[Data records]
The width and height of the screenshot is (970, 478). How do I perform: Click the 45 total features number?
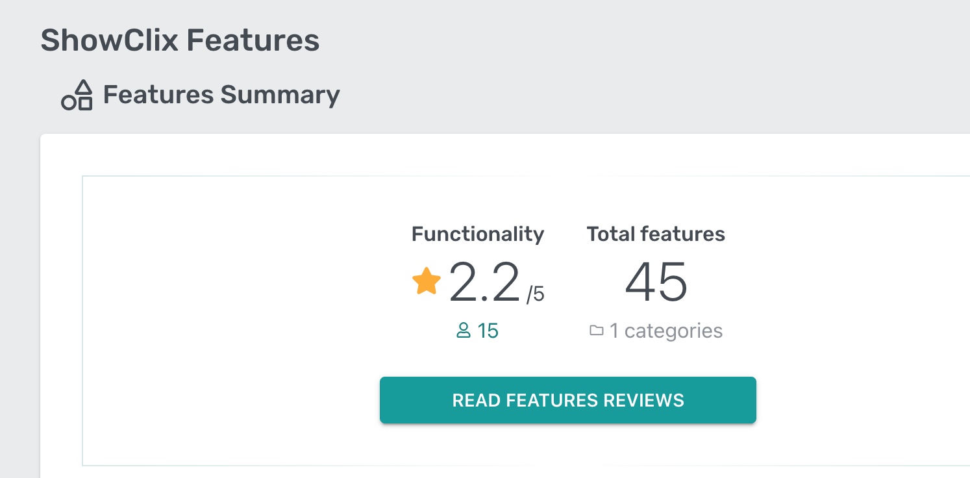(x=656, y=283)
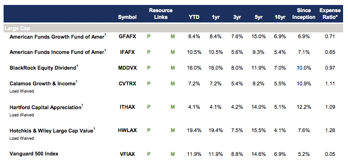
Task: Open the BlackRock Equity Dividend fund name
Action: 43,68
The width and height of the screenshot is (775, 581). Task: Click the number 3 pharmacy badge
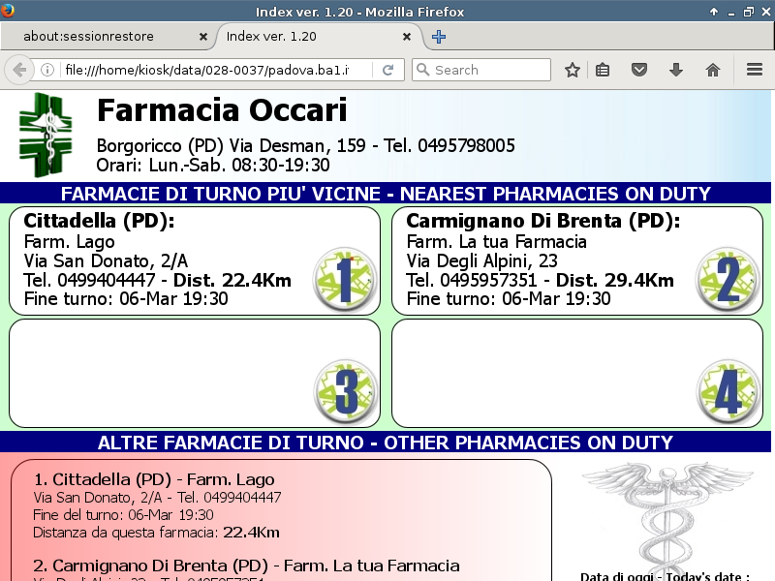[x=346, y=392]
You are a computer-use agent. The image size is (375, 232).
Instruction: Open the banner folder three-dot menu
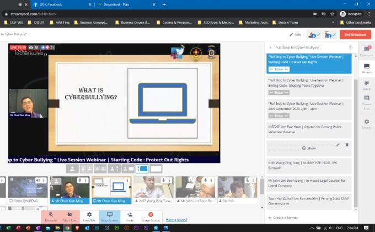[x=350, y=48]
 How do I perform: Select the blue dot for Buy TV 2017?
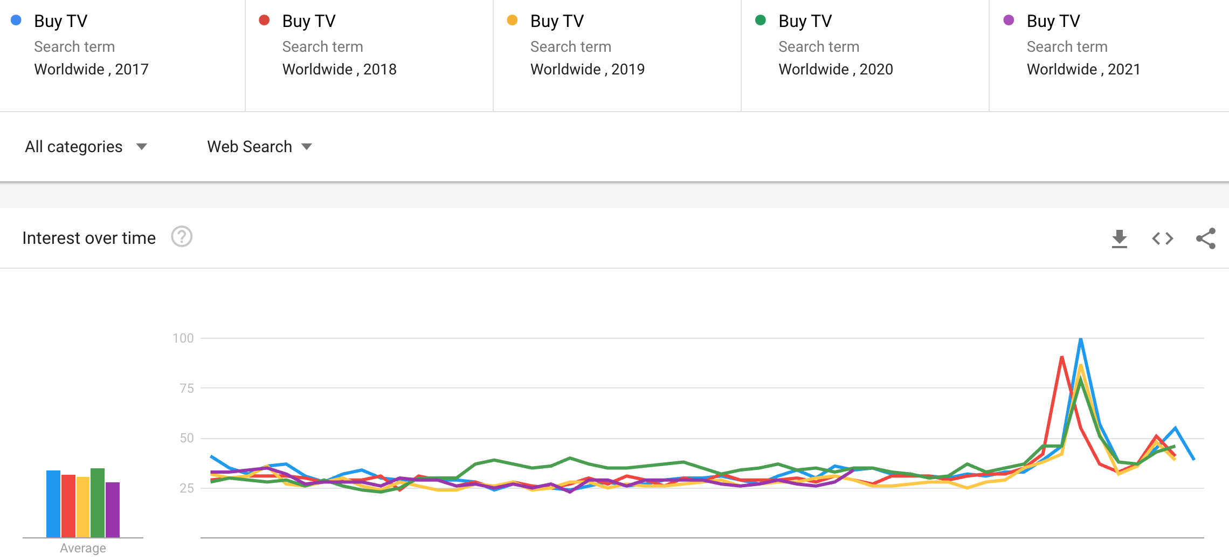coord(16,21)
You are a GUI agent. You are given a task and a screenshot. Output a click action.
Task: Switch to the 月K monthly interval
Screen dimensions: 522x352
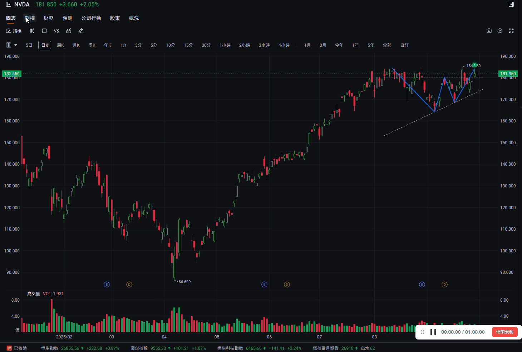click(76, 45)
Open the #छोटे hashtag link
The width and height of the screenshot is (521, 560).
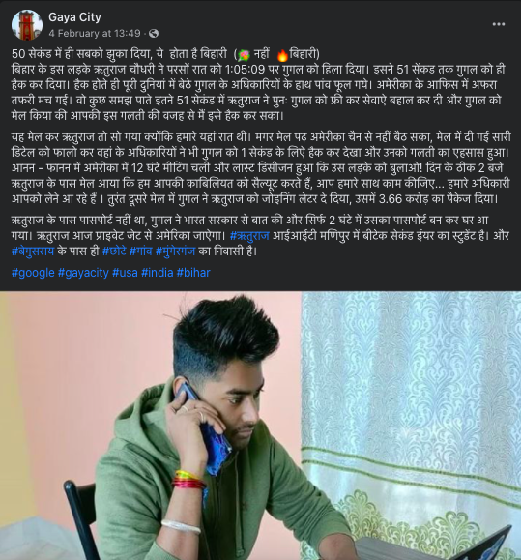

- **Exercise prompt**
Begin with the line that has "You are a computer-use" and continue to the last line of the entries, printing each line exactly and nothing else; include both ends and skip the pictures.

- **Answer for this exercise**
You are a computer-use agent. The image size is (375, 232).
Instruction: Open the banner folder three-dot menu
[x=350, y=48]
 How do I perform: Select the blue dot for Buy TV 2017?
coord(16,21)
You are a GUI agent. You are given a task and a screenshot. Output a click action.
Task: Switch to the 月K monthly interval
Screen dimensions: 522x352
click(76, 45)
Open the #छोटे hashtag link
The width and height of the screenshot is (521, 560).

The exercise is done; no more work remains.